Why CQRS + Event Sourcing pair naturally: Events are great for writes (append-only, fast) but terrible for reads ("show all orders over $100 this month" requires replaying millions of events). CQRS lets you build query-optimized read models from the same event stream.


Event Versioning — Schema Evolution

Events are stored forever, but your domain evolves. How do you handle old events?

Strategy How Pros Cons
Upcasting Transform old events to new schema on read Old events untouched, transparent Upcast logic grows over time
Versioned events OrderPlacedV1, OrderPlacedV2 Explicit, clear Multiple handler versions
Weak schema Store events as flexible JSON Forward compatible No compile-time safety
Copy-transform Migrate event store to new schema Clean slate Expensive, risky for large stores

Best practice: Use upcasting for minor changes, versioned events for breaking changes. Never modify stored events.

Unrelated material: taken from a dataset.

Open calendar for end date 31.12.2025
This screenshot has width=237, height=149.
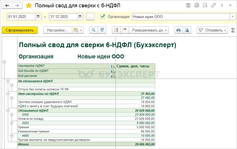80,17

Eventual Consistency — The Trade-off

Scenario Consistency Lag Acceptable?
User places order, sees it in "My Orders" 50-200ms projection lag Usually yes (show optimistic UI)
Payment processed, inventory updated 100-500ms Yes (async is fine)
Admin views real-time dashboard 1-5s Yes (dashboards tolerate lag)
User withdraws money, checks balance Must be immediate No — use read-your-own-writes pattern

Read-your-own-writes pattern: After a command succeeds, the response includes the new version number. Client passes this version to read queries. Read side either waits for projection to catch up or reads directly from event store.

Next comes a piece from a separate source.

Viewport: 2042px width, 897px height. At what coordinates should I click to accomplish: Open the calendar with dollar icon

When to Use Event Sourcing

Good Fit Poor Fit
Financial systems (audit trail required) Simple CRUD apps (blog, todo list)
Systems needing "time travel" / replay Systems where history has no value
Complex domain with many state transitions High-write, low-read systems with no audit needs
Regulatory compliance (GDPR right to explanation) Teams unfamiliar with eventual consistency
Event-driven microservices Tight latency requirements on reads (without CQRS)

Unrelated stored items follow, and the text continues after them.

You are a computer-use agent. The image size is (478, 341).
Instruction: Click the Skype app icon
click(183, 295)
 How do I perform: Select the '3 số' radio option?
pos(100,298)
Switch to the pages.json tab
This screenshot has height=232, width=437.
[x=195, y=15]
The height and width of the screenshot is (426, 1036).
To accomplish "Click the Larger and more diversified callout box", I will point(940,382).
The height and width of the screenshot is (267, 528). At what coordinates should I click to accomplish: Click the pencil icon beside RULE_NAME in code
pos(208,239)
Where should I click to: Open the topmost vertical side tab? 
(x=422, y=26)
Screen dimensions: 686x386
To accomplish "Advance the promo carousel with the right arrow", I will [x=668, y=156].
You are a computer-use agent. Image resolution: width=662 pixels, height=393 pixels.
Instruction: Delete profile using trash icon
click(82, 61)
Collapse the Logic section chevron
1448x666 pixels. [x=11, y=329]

Real-World Implementations

System How They Use Event Sourcing
LMAX In-memory event sourcing, single-threaded replay, 6M tx/s
Event Store (Greg Young) Purpose-built event store database with projections
Kafka Append-only log as event store (with compaction trade-offs)
Axon Framework Java framework for event sourcing + CQRS
DynamoDB Streams Event stream from DynamoDB changes (CDC pattern)

Interview Framework

When event sourcing is relevant in system design:

Step 1: "For this domain (e.g., banking, e-commerce orders), I'd use event sourcing because we need a complete audit trail and the ability to reconstruct state at any point in time."

Step 2: "Every state change is stored as an immutable event in an append-only log. The current state is derived by replaying events. For performance, I'd snapshot every 100 events to avoid full replay."

Step 3: "For reads, I'd use CQRS — project events into query-optimized read models. This gives us fast reads without compromising the write model's simplicity."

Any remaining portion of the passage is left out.